Assignment
From the entries below, write out exactly the lines between the line holding "This screenshot has width=223, height=223." and the line holding "Given: Select the", inclusive, excluding any pictures.

Supplied records
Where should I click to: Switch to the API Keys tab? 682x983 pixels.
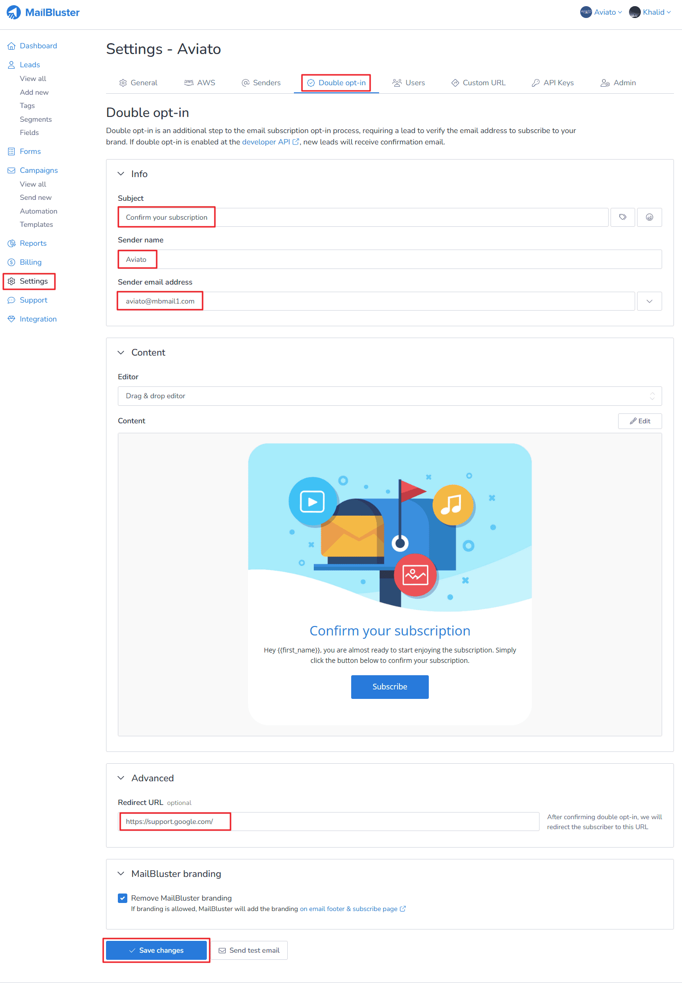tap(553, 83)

==

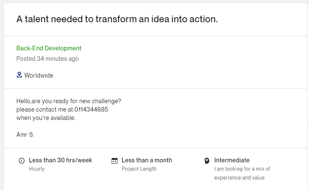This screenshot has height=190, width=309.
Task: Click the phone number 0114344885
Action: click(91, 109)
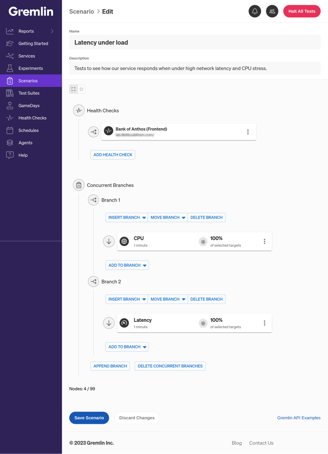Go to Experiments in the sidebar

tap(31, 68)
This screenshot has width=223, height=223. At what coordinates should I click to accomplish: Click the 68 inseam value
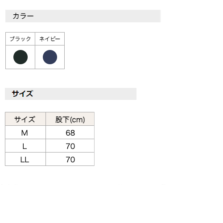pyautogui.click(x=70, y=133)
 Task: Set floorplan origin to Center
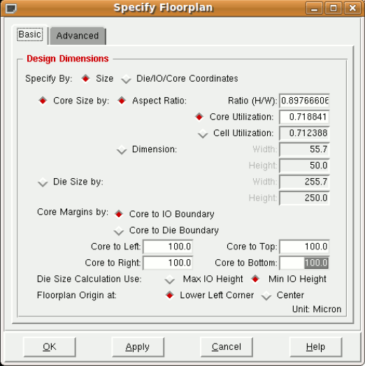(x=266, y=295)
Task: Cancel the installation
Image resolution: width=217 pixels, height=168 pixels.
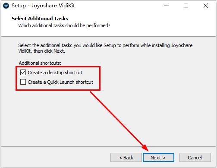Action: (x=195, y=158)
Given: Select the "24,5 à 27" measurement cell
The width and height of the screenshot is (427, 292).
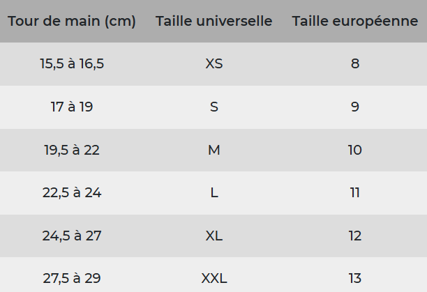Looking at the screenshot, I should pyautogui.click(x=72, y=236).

Result of this task
This screenshot has width=223, height=223. At what coordinates should I click to accomplish: Click the 68 inseam value
pyautogui.click(x=70, y=133)
 Task: Set floorplan origin to Center
(x=266, y=295)
Task: Cancel the installation
Image resolution: width=217 pixels, height=168 pixels.
Action: (x=195, y=158)
Given: Select the "24,5 à 27" measurement cell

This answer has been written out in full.